Wireheading is in the eye of the beholder
tl;dr: there is no natural category called “wireheading”, only wireheading relative to some desired ideal goal.
Suppose that we have a built an AI, and have invited a human H to help test it. The human H is supposed to press a button B if the AI seems to be behaving well. The AI’s reward is entirely determined by whether H presses B or not.
So the AI manipulates or tricks H into pressing B. A clear case of the AI wireheading itself.
Or is it? Suppose H was a meddlesome government inspector that we wanted to keep away from our research. Then we want H to press B, so we can get them our of our hair. In this case, the AI is behaving entirely in accordance with our preferences. There is no wireheading involved.
Same software, doing the same behaviour, and yet the first is wireheading and the second isn’t. What gives?

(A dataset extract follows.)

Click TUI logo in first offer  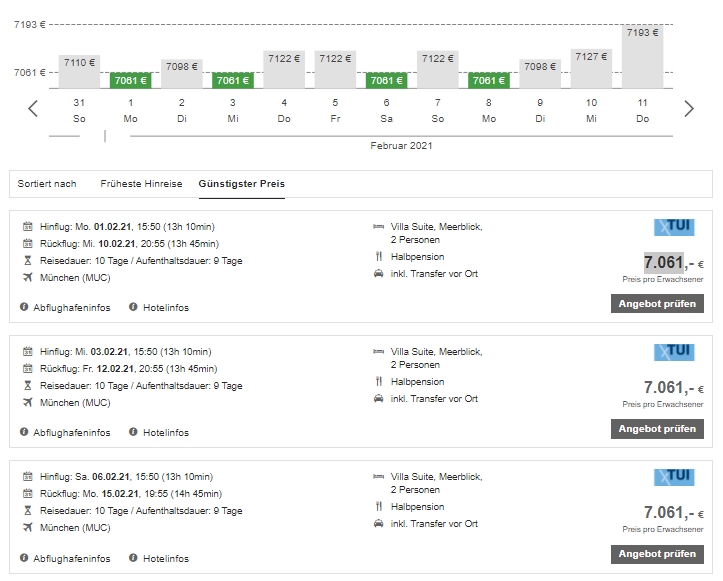tap(672, 227)
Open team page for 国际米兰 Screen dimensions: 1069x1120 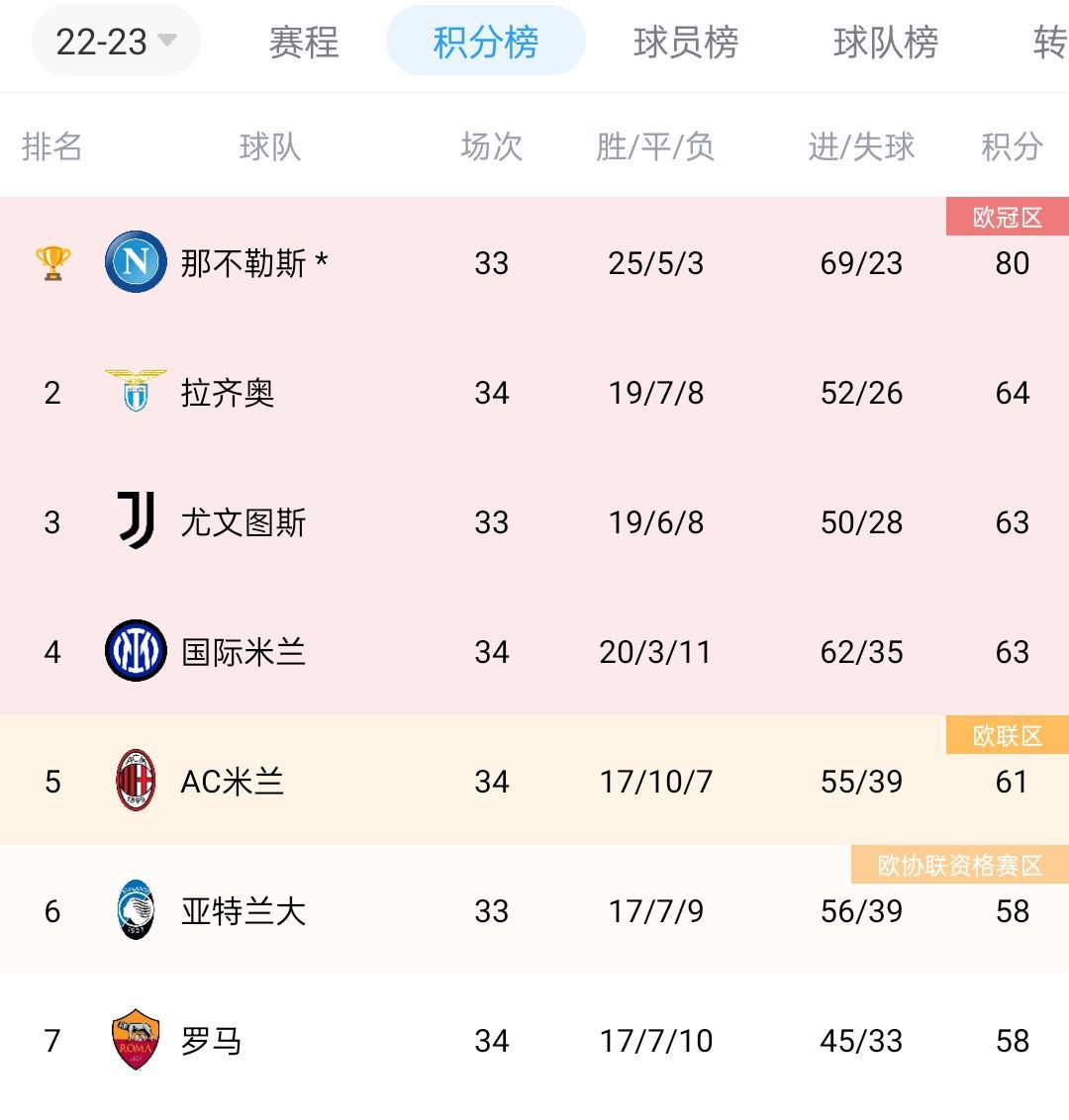pos(243,651)
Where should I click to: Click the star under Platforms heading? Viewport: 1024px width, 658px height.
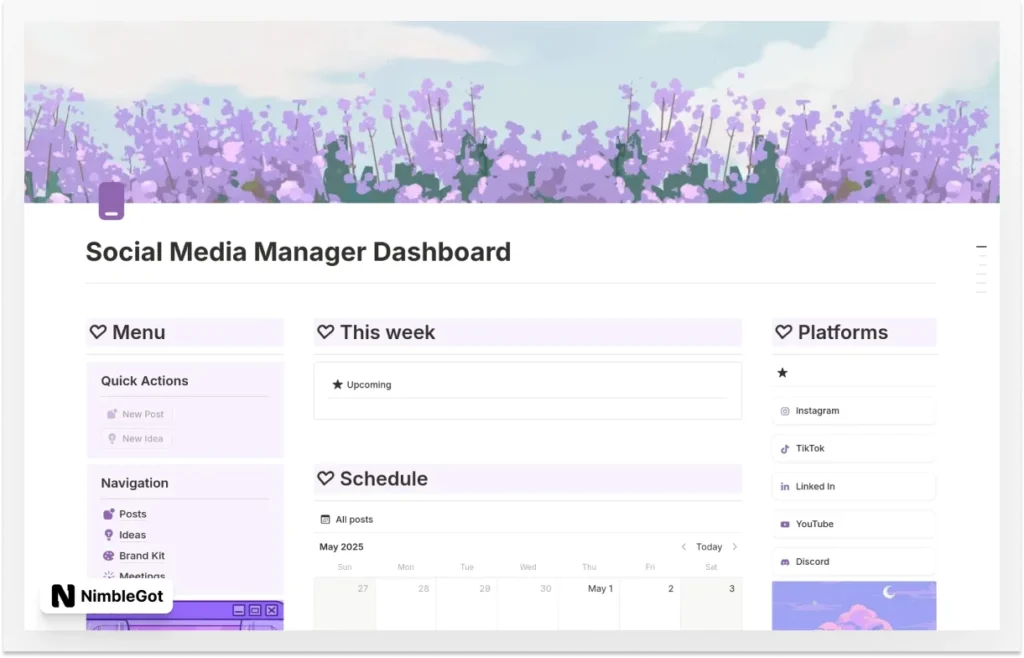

Well, initially, it seemed that pressing the button was a proxy goal for our true goal, so manipulating H to press it was wireheading, since that wasn’t what we intended. But in the second case, the proxy goal is the true goal, so maximising that proxy is not wireheading, it’s efficiency. So it seems that the definition of wireheading is only relative to what we actually want to accomplish.
In other domains
I similarly have the feeling that wireheading-style failures in value-learning, low impact, and corrigibility, also depend on a specification of our values and preferences—or at least a partial specification. The more I dig into these areas, the more I’m convinced they require partial value specification in order to work—they are not fully value-agnostic.